I was leaving the screening for a movie a few weeks ago and an old guy in the parking lot recognized me. I was with a childhood friend that was excited somebody recognized me from TV. The old dude was super cool, yet he soon went into a tirade for me not liking The Hobbit. His son, who looked to be in his 40s, kept saying “Dad, we gotta go now. You’re probably bothering him.”
I said, “No, I love discussing and debating movies.”
His son finally yelled at his dad, “You know how these critics are, they don’t like anything!”
That’s the perception critics have, but you know what? When there’s a goofy movie I like, the other critics give me just as hard a time. I still hear from a few that can’t believe I loved Step Brothers, or that last year I gave a good review to Abraham Lincoln: Vampire Hunter. Hey…I thought it was fun for what it was.
When I heard the title Hansel and Gretel: Witch Hunters – it didn’t sound promising. Yet with Gemma Arterton (Bond girl from Quantum of Solace) and Jeremy Renner, I thought there was hope.
I saw in the credits it was produced by Step Brother Will Ferrel and his producing partner Adam McKay. What confused me was…I couldn’t tell if the movie was a parody or not. That’s a problem.
Many of the anachronisms make me think it was a parody. And a few of them worked (a bit where Renner is taking insulin shots from being forced to eat candy as a kid, and a scene with milk that the entire theatre will enjoy).
The film was written by Tommy Wirkola, who did a film that combined horror and comedy (it was about Nazi zombies).
The opening gives us the background, and combines the original fairy tale story.

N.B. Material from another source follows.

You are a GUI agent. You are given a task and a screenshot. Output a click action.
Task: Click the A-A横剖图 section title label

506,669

We jump to years later, when Hansel and Gretel are bounty hunters that track down witches.
Another former Bond girl shows up in Famke Janssen, as one of the head witches. There’s a blood moon on the way, and the witches need the blood of 12 children and a white witch, to protect them from fire. This means we’re going to get lots of fight scenes in the woods, and surprisingly, some of them were choreographed well.

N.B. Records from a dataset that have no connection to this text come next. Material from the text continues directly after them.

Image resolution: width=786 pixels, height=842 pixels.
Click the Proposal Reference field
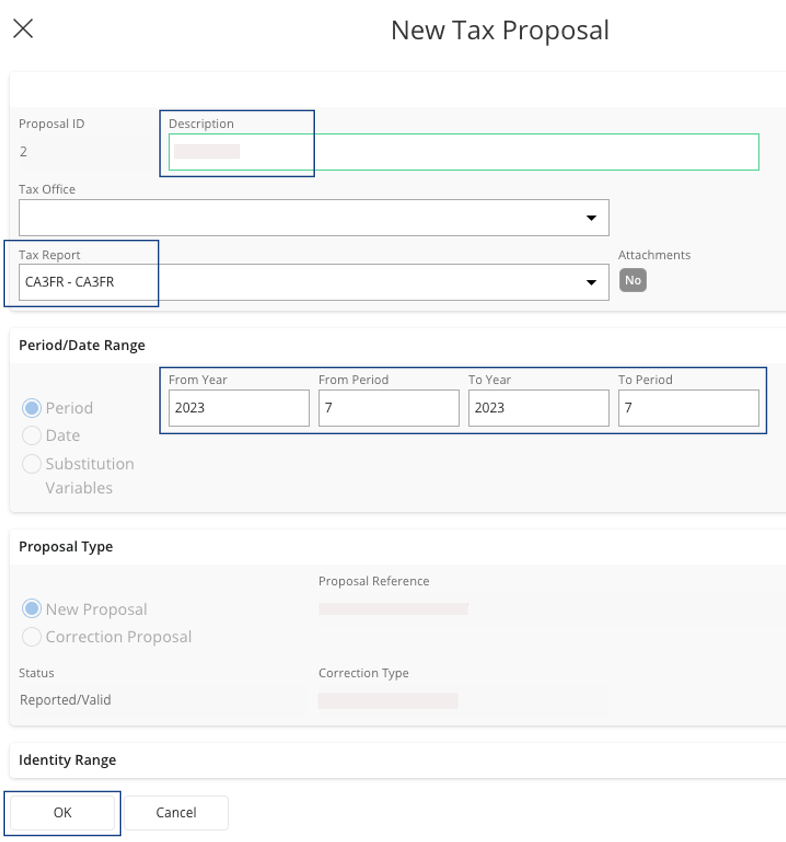coord(393,608)
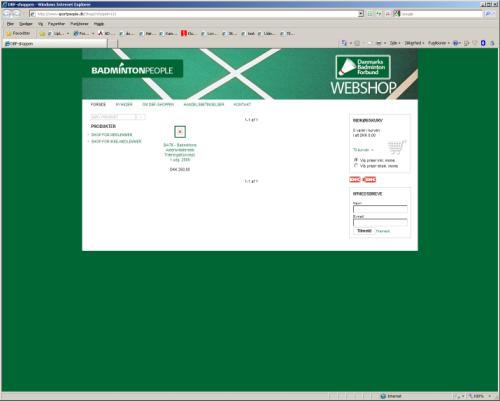This screenshot has height=401, width=500.
Task: Click the browser back arrow button
Action: [x=8, y=14]
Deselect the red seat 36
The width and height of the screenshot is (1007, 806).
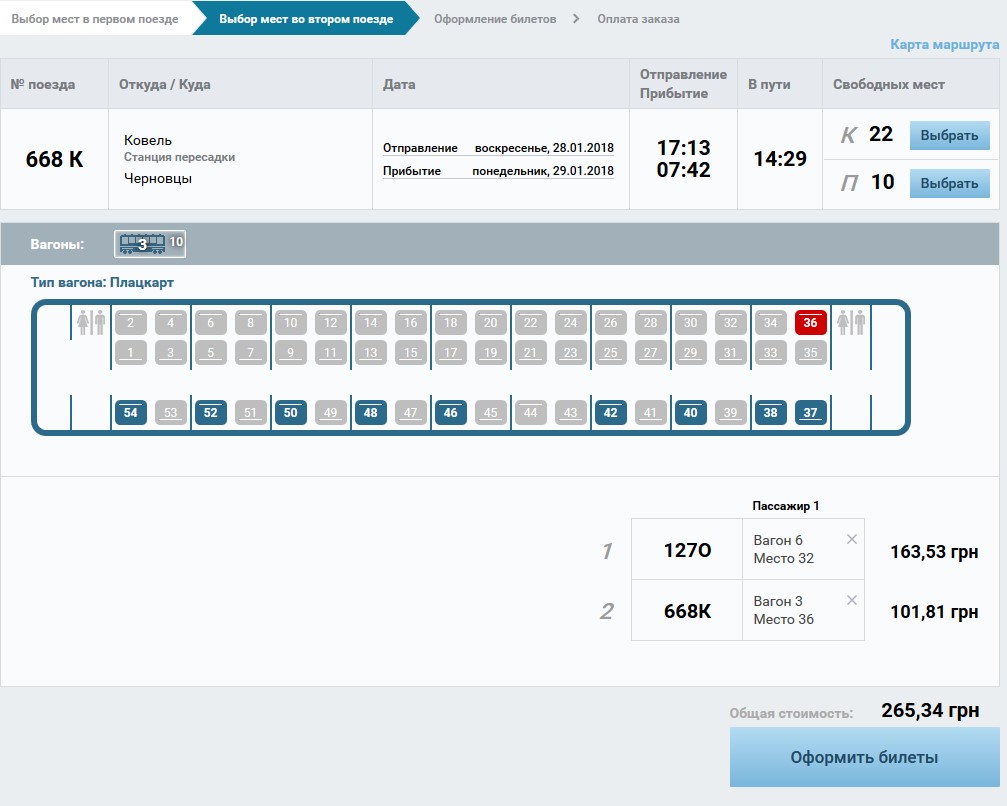pyautogui.click(x=810, y=323)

The hunters have lots of interesting weapons, like a stun gun and a rapid-fire cross bow (which I’m sure Ted Nugent is drooling over the prospect of).
The 3D digital IMAX is going to cost you a few dollars extra, and a lot of it is just gimmicky. Some of it is dazzling, too. It makes this a hard movie to review, because basically…it’s not very good. Yet if you’re going to a movie titled Hansel and Gretel: Witch Hunters, you’re probably not going to be disappointed.

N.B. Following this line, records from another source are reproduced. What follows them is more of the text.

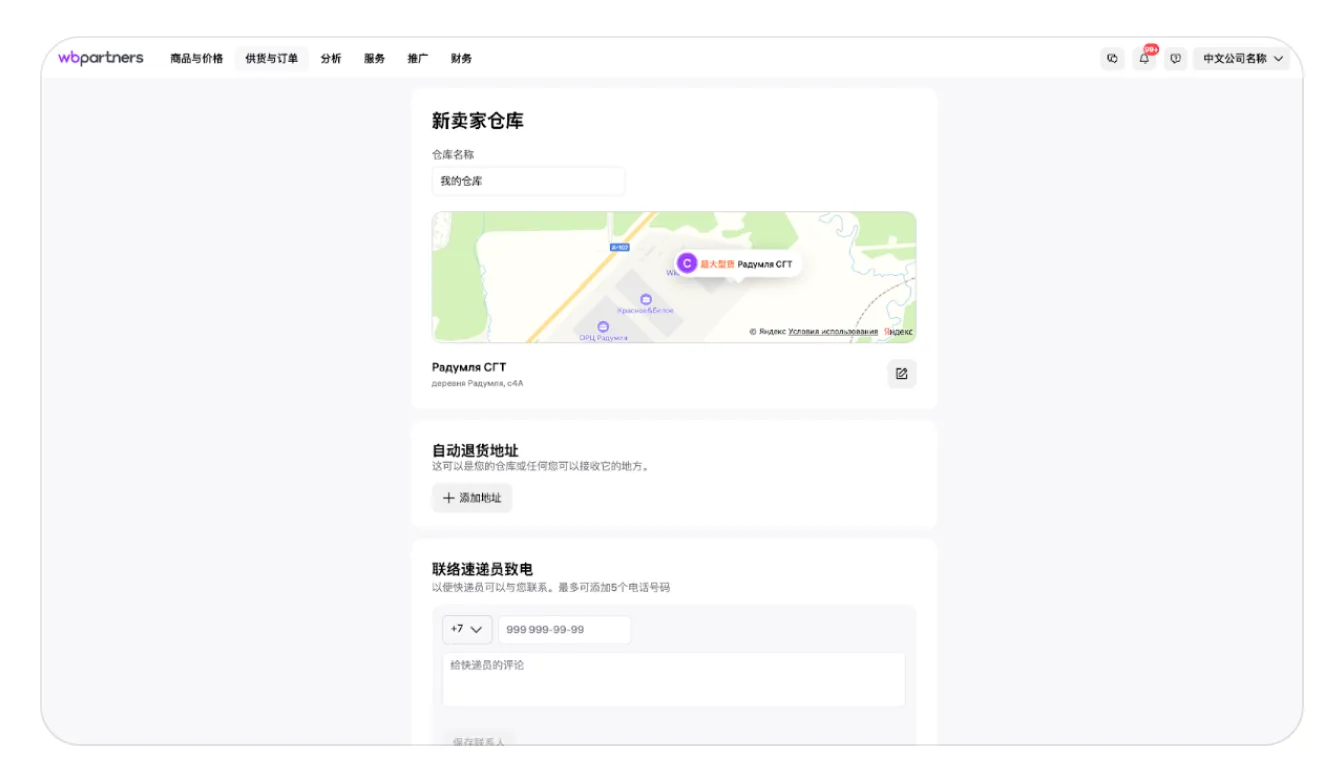Focus the 仓库名称 input field
Image resolution: width=1344 pixels, height=782 pixels.
[x=528, y=181]
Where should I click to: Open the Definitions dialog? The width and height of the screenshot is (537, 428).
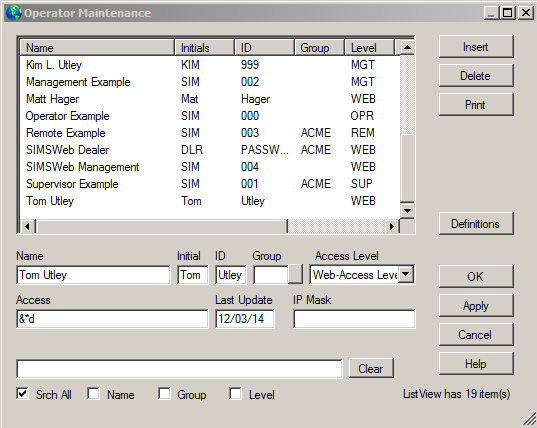pos(476,224)
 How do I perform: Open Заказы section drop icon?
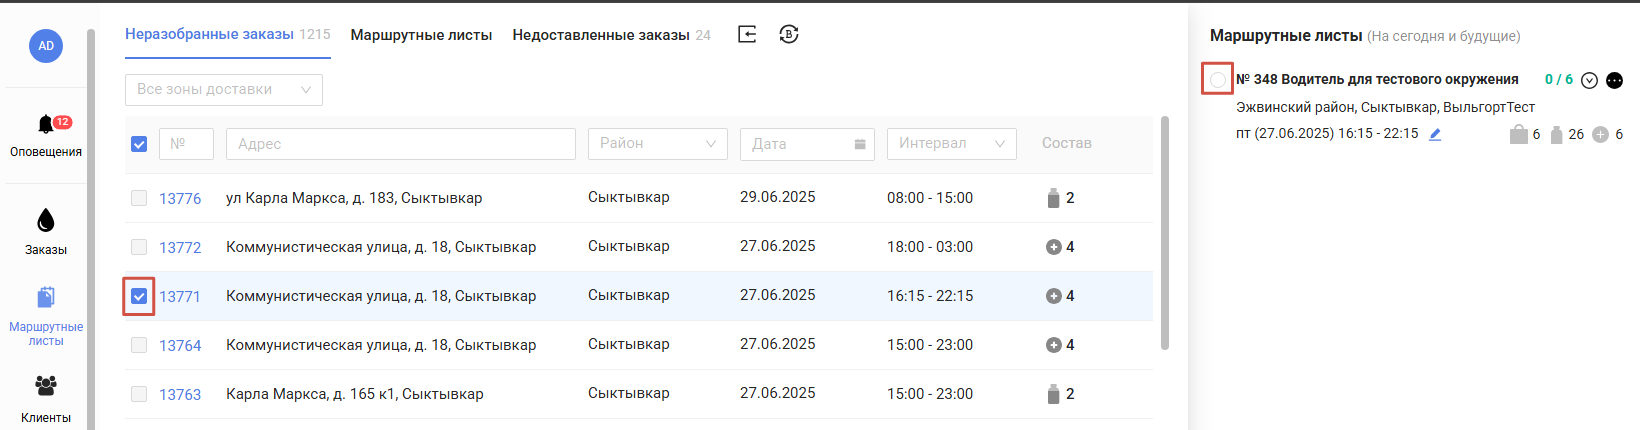click(46, 220)

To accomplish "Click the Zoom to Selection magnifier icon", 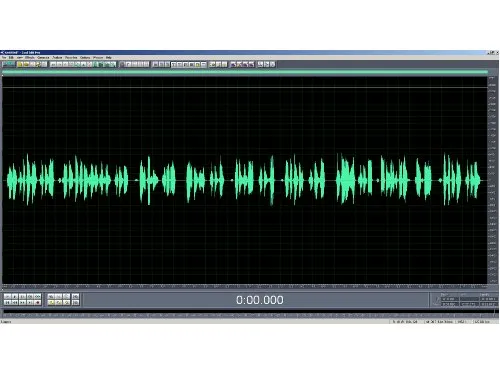I will (51, 302).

As great as Arterton and Renner are on screen, I think the film would’ve played better if they had the casual wink at the audience once in awhile. Instead, they play it straight, which totally kills the vibe of the picture for me.
At least certain gimmicks they didn’t do too often. We see an arrow or bullet in slow motion while a head ducks out of the way. That’s fine once, but not a bunch of times like we’re watching the Matrix again. It was also smart to keep the film relatively short.
The movie should’ve just decided to go as a full-out parody, but perhaps it didn’t test well and they decided it would make more money being an action adventure. There was obviously a set-up for sequels. I’m guessing those won’t be made, certainly not with Renner on board.
It could’ve used a bit more suspense and a few more jokes. It’s passable entertainment, though.
I’m giving it 1 ½ stars out of 5.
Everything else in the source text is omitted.